The FT interview with Imelda Staunton
Posted on 23 February 2014.
Posted in: Main Stage
The Financial Times Interview with Imelda Staunton
By Sarah Hemming
Imelda Staunton’s face beams down from posters around the entrance to London’s Hampstead Theatre, yet no one in the sleepy early morning café even twitches a muscle in recognition when the actor in person scurries through the door. Small, trim and spry, in navy jeans and a black anorak, she has a purposeful, focused air that deflects attention.
It’s perhaps this un-showy quality that has enabled her to disappear into characters and become one of Britain’s most versatile actors: since she graduated from London’s Royal Academy of Dramatic Art in 1976 she has rarely been out of work, across film, theatre and television. In 2004 she cemented her reputation with an outstanding performance as the 1950s backstreet abortionist Vera Drake in Mike Leigh’s film of the same name.
Today she’s in the theatre before rehearsals start, to discuss Margie, the tough cookie at the centre of David Lindsay-Abaire’s Good People, which has its British premiere next week. It’s set largely in a downtrodden neighbourhood in south Boston: for an English actor that presumably entails an intense focus on accent?

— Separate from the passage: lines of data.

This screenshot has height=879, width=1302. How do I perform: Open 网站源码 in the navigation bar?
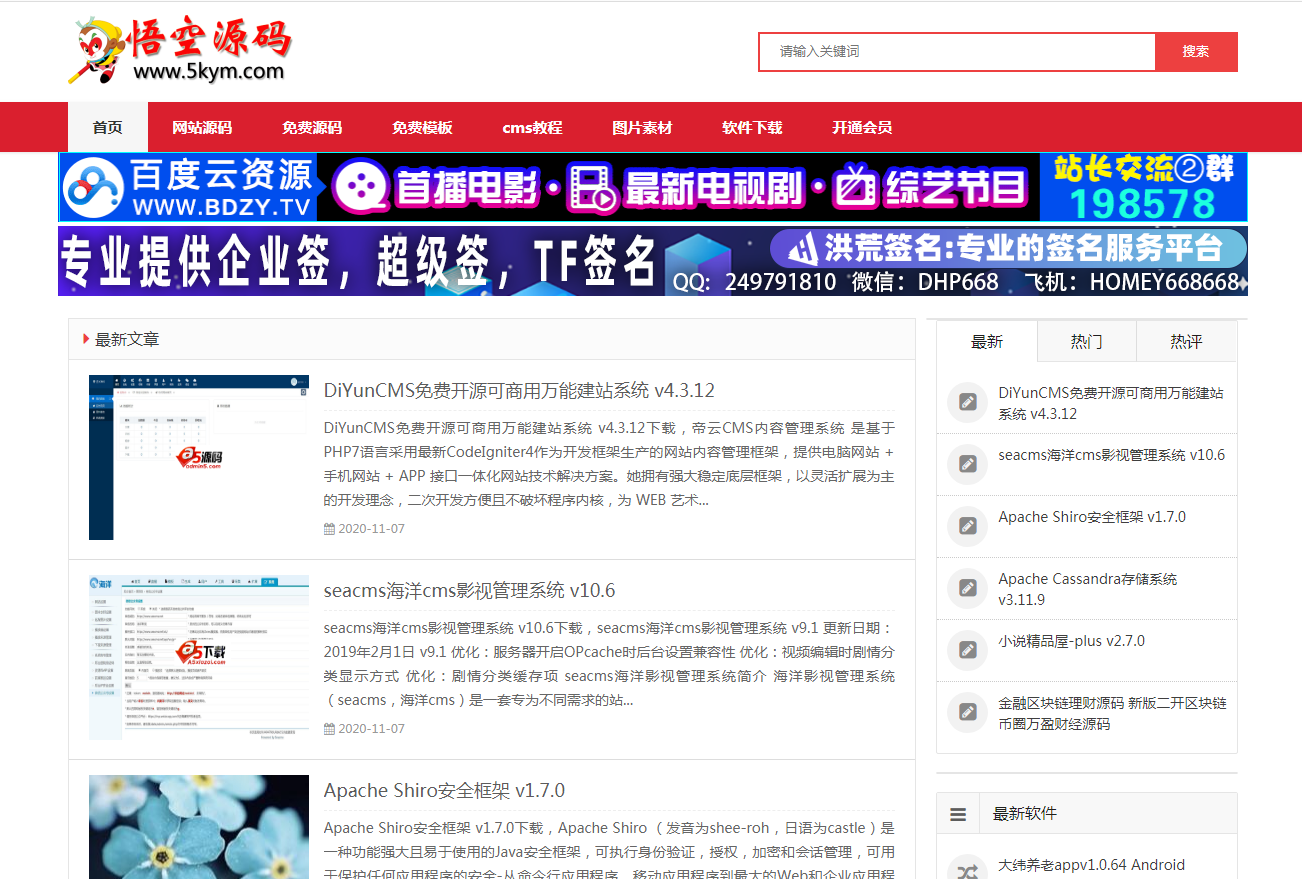[x=202, y=128]
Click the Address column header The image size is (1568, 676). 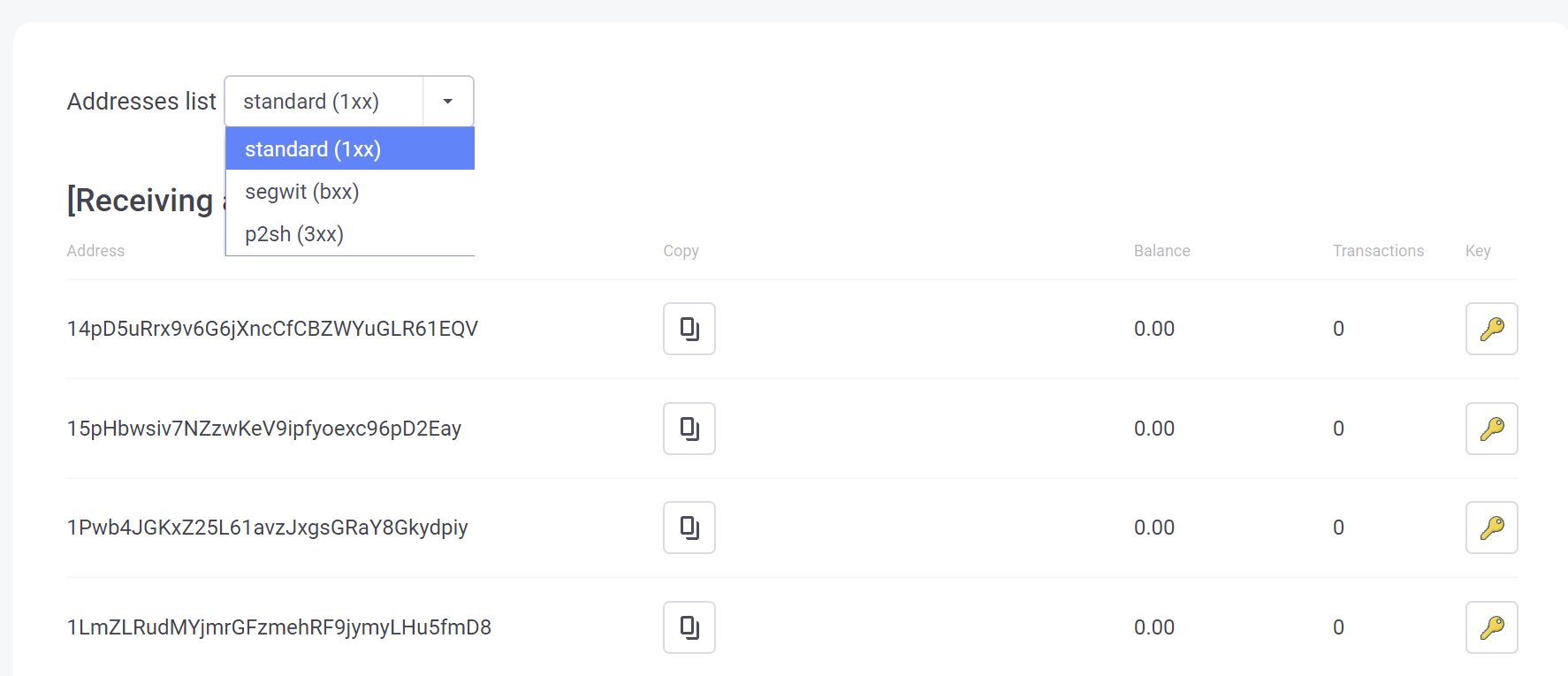point(95,251)
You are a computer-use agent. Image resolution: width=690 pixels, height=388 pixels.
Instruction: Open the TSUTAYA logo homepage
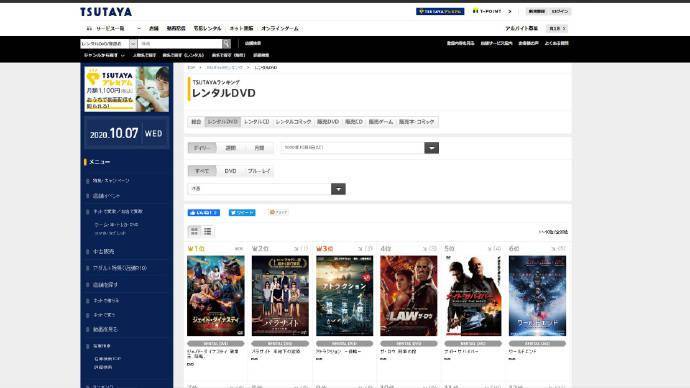(x=106, y=12)
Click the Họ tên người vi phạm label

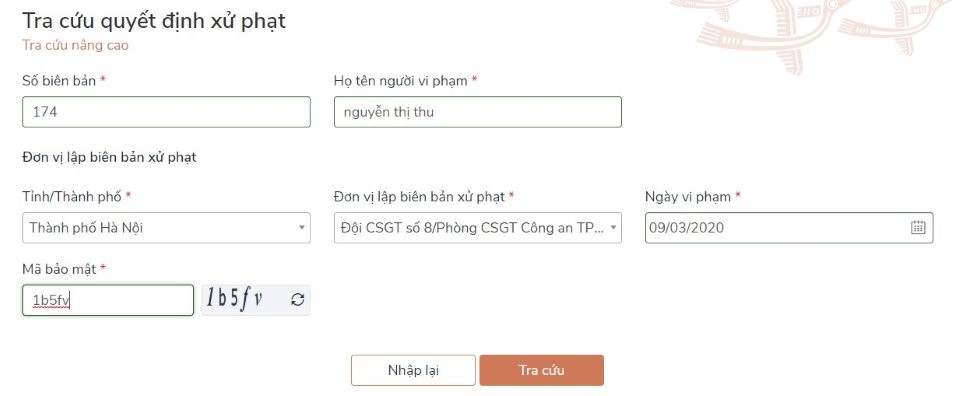400,80
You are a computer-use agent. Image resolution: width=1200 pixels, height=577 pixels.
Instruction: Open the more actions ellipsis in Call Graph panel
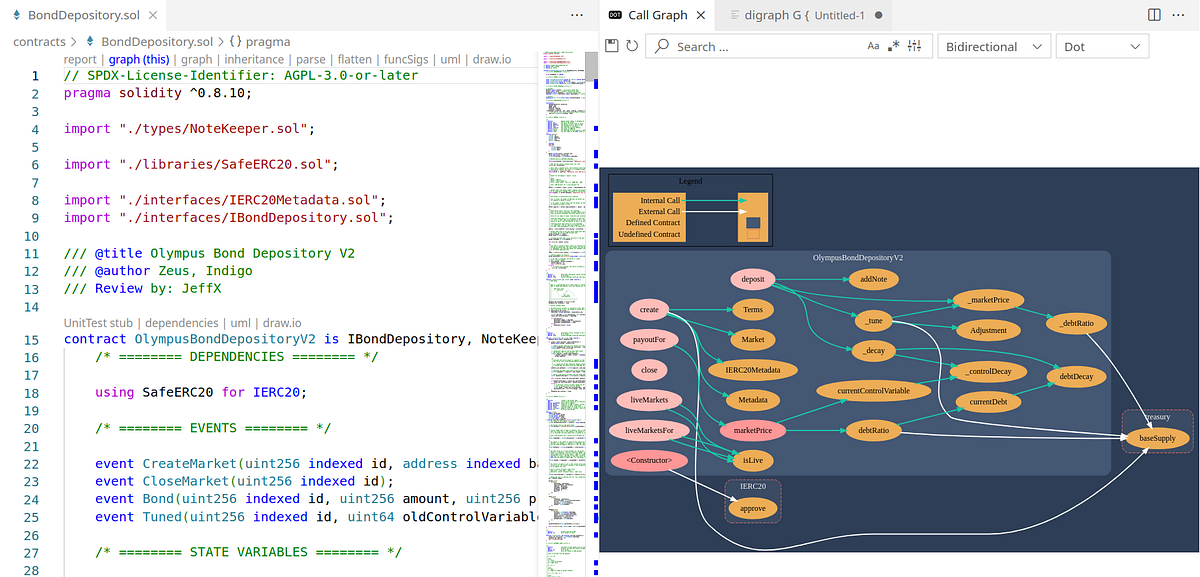point(1177,15)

“Oh!” says Staunton, raising her eyebrows with a mixture of despair and relish. “It’s a tough place: it’s a tough dialect. It’s the ‘A’s – M-ahgie, p-ahk, c-ah.”
Nailing accents can bedevil actors, but Staunton, who excels at the tiny revealing details of a character’s behaviour, admits she likes grappling with them. Such subtle indicators of background weigh heavily. Good People is, she suggests, an interesting prospect for an English audience: “an American play about class”. Margie, a 50-year-old single mother, is sacked from her latest dead-end job and decides to brave an approach to Mike, an old flame who escaped the neighbourhood and carved out a nice, middle-class life. Mike is not too thrilled to see her.
“She doesn’t set out to cause trouble,” says Staunton, folding herself neatly into her armchair. “But she doesn’t adhere to any middle-class, polite way of having an evening. She just tells it how it is.”
It’s a fast-paced play and excruciatingly funny in places. But it’s also painful. The title is specific to the location, Staunton explains: “good people” denotes loyalty, support, decency. But the drama also raises prickly moral questions. Is it easier to be good if you are well off? How easily do we persuade ourselves that we deserve good fortune?